* _EXERCISE INSTRUCTIONS_:
If a line in the data has the string "computer", please show it.
-------- DATASET EXTRACT
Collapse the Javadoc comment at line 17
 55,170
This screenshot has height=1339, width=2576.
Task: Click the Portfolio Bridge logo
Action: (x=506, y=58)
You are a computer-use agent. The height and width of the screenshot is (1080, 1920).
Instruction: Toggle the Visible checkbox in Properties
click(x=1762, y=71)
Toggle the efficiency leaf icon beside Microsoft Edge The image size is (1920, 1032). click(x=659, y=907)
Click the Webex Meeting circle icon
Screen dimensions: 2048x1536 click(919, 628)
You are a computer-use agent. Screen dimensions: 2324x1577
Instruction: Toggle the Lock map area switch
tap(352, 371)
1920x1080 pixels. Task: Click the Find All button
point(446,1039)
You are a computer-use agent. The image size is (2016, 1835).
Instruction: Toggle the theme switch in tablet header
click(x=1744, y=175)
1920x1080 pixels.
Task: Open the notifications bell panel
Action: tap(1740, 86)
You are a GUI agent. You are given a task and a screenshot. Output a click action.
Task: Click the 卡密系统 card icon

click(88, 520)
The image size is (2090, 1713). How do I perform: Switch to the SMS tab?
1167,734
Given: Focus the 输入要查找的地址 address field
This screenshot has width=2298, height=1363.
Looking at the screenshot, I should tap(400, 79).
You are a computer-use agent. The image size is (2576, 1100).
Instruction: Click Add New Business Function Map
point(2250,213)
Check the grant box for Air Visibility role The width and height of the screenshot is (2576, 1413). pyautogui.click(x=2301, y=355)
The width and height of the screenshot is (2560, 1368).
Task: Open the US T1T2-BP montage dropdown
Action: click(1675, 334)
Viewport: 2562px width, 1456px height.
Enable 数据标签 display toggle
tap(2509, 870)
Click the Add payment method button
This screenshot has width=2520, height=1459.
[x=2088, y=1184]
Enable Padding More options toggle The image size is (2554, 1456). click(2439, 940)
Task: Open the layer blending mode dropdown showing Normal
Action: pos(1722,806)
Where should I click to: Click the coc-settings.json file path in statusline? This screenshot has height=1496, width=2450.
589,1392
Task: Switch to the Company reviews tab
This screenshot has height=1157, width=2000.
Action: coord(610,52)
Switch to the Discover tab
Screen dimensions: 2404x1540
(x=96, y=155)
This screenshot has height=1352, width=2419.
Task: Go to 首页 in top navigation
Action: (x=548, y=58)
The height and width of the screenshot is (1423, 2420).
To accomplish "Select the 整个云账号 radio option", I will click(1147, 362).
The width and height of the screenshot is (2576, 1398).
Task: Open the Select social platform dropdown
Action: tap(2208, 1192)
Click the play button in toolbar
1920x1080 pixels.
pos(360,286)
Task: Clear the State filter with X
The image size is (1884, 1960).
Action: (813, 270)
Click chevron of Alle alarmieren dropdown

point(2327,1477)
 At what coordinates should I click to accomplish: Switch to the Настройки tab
----------------
* _ANSWER SECTION_:
You are a computer-use agent. The height and width of the screenshot is (1080, 1920).
You are a computer-use agent. Screen dimensions: 2324x1577
You are a computer-use agent. The image size is (2016, 1835).
You are a computer-use agent. The image size is (2576, 1100).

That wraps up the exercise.